= Bible translations into Malayalam =

Translation of the Bible into Malayalam began in 1806. Church historians say Kayamkulam Philipose Ramban, a scholar from Kayamkulam, translated the Bible from Syriac into Malayalam in 1811 to help the faithful gain a better understanding of the scripture. The Manjummal translation is the first Catholic version of the Bible in Malayalam. This is the direct translation from Latin. The four Gospels and the Acts of the Apostles were translated by the inmates of the Manjummal Ashram, Fr. Aloysius, Fr. Michael and Fr. Polycarp. The Pancha Granthy came out from Mannanam under the leadership of Nidhirikkal Mani Kathanar in 1924. The Catholic New Testament was published in full in 1940, and has influenced development of the modern language.

==History==
The first attempt to translate the Bible into Malayalam was made by Pulikkottil Joseph Ittoop and Kayamkulam Philipose Ramban, with the support of the Rev. Claudius Buchanan and Colin Macaulay. Buchanan was Vice-Principal of the College of Calcutta and had a strong interest in linguistics. He visited South India in the early 19th century and persuaded church leaders to translate biblical manuscripts into Malayalam, with support from local scholars. Claudius Buchannan, persuaded the Ramban to translate the holy book. The Malankara Church authorities in Travancore gave Buchannan, during his visit, a copy of the Bible in Syriac, known in local parlance as Suriyani. Macaulay was the British Resident of Travancore at that time. He actively supported Buchanan, attending meetings with senior church leaders as well as facilitating several audiences with the Maharajah of Travancore to secure his approval as well. Macaulay also undertook the task of supervising the translators.
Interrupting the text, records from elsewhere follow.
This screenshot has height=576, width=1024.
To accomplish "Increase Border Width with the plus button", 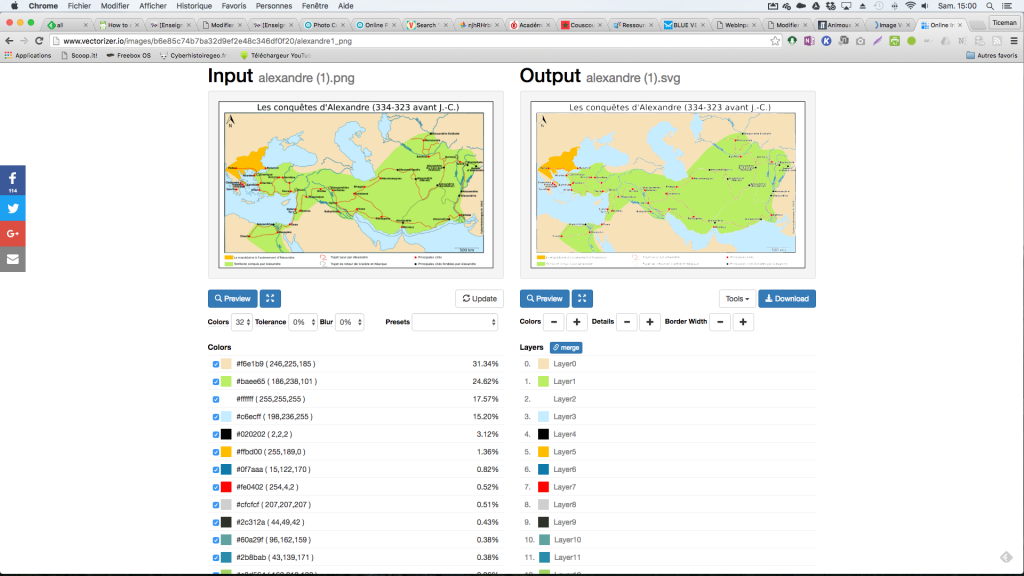I will point(744,322).
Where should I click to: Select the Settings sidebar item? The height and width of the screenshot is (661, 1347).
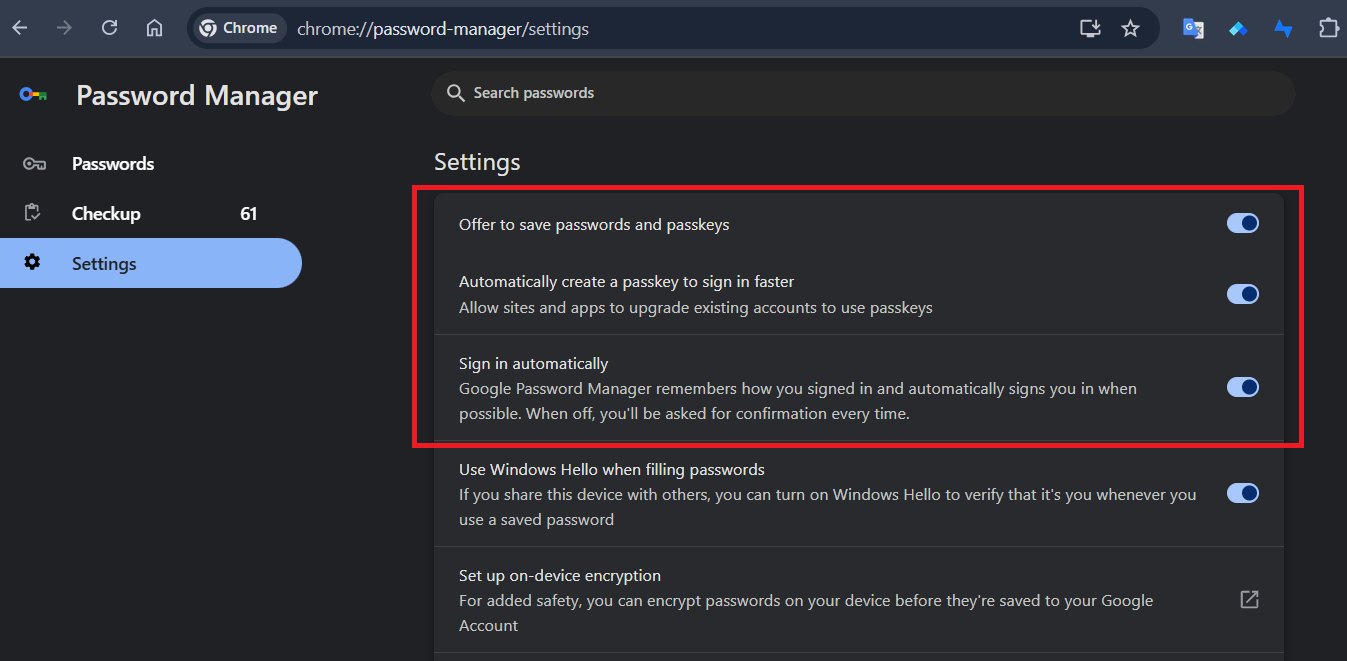(x=104, y=264)
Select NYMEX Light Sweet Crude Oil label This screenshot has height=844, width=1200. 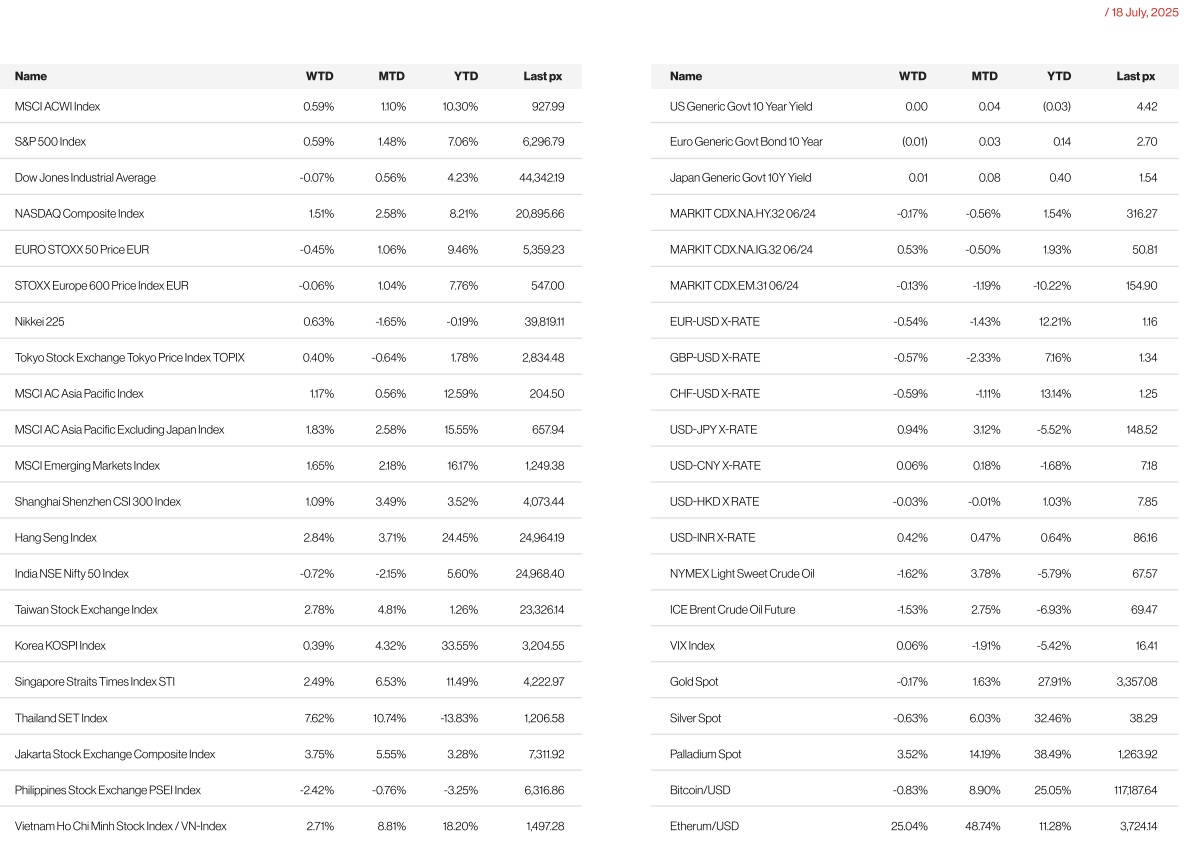(741, 574)
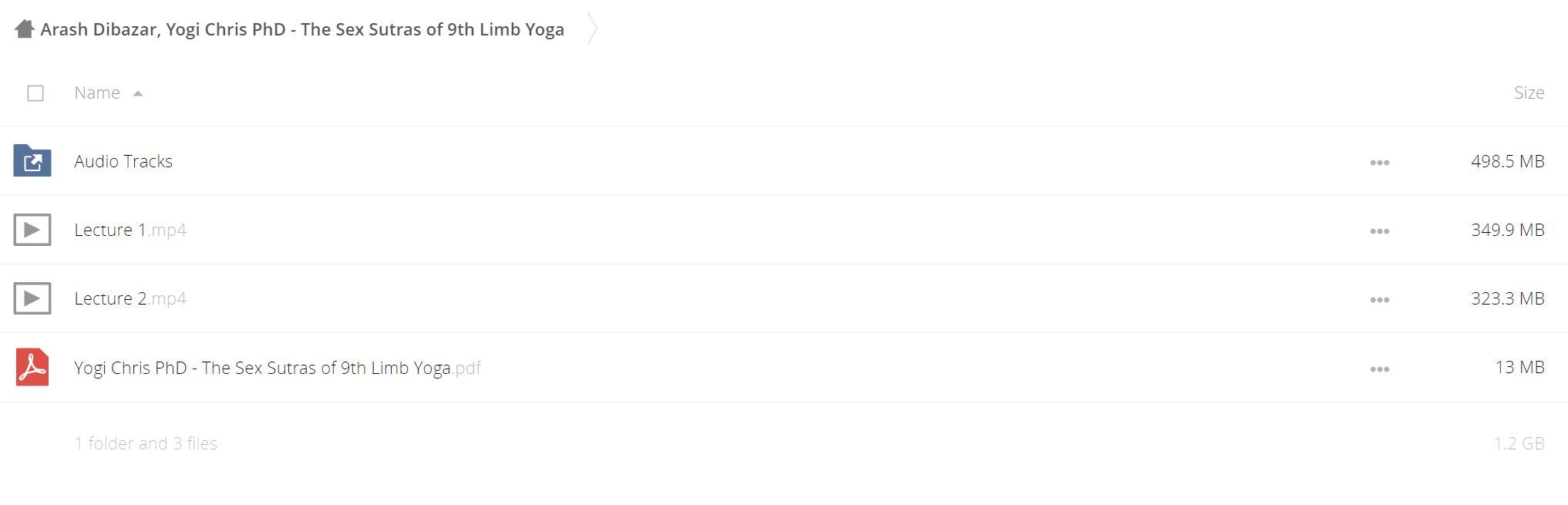Open the three-dots actions menu for Audio Tracks
Image resolution: width=1568 pixels, height=505 pixels.
pyautogui.click(x=1380, y=163)
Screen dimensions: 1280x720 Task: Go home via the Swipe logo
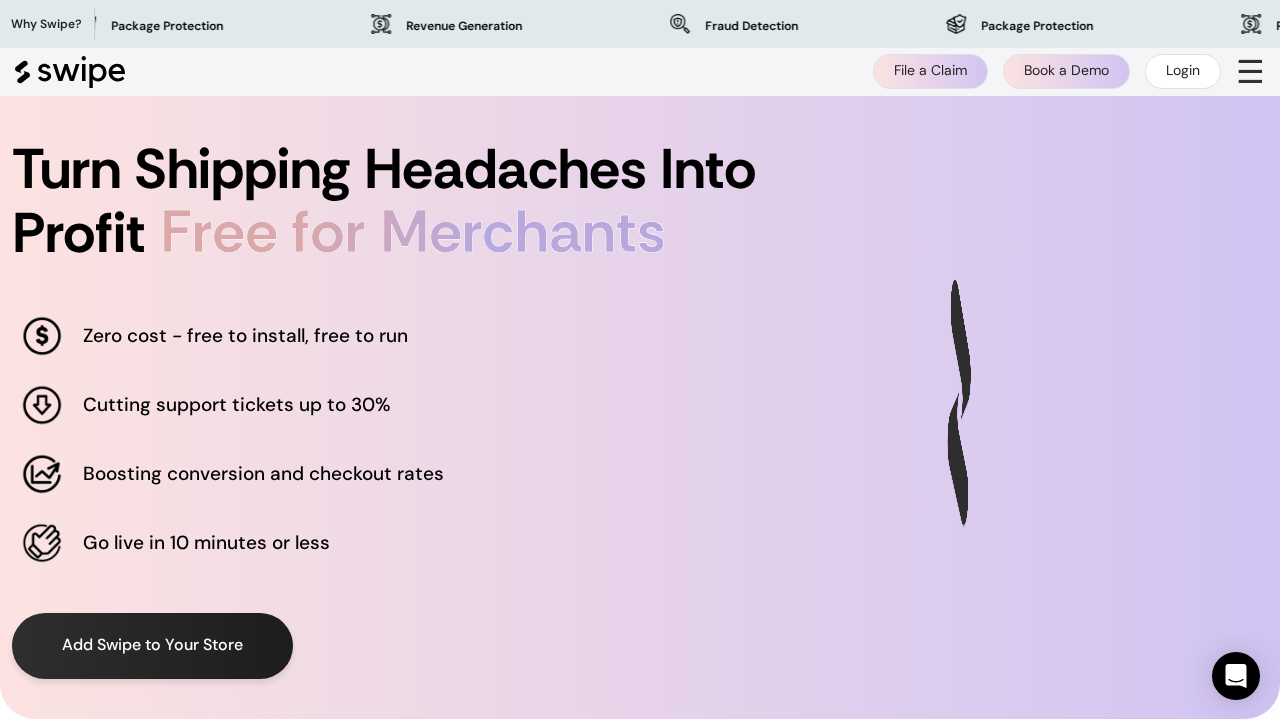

At that time, Syriac was the liturgical language of Christians in Kerala. By 1807, Ittoop and Ramban—both Malankara Syrian Christian monks—had translated the four gospels from Syriac into Malayalam, assisted by Timapah Pillay. The venue to the translation of Bible into unified and standardized Malayalam vernacular was at Cottayam College" or the "Syrian Seminary" now called as "Old Seminary" or "Orthodox Theological Seminary", Chungom, Kottayam. The College was also privileged to offer the venue of the composition of Malayalam-English, English-Malayalam dictionaries. They then translated the Tamil version by Johann Philipp Fabricius into Malayalam. The Bible Society of India (then an Auxiliary of the British and Foreign Bible Society) paid for 500 copies to be printed in Bombay in 1811. Timapah completed translation of the New Testament in 1813, but this edition was found to include vocabulary known only to the Syriac Christian community and not to the general Malayalee population. This translation is now known as the Ramban Bible.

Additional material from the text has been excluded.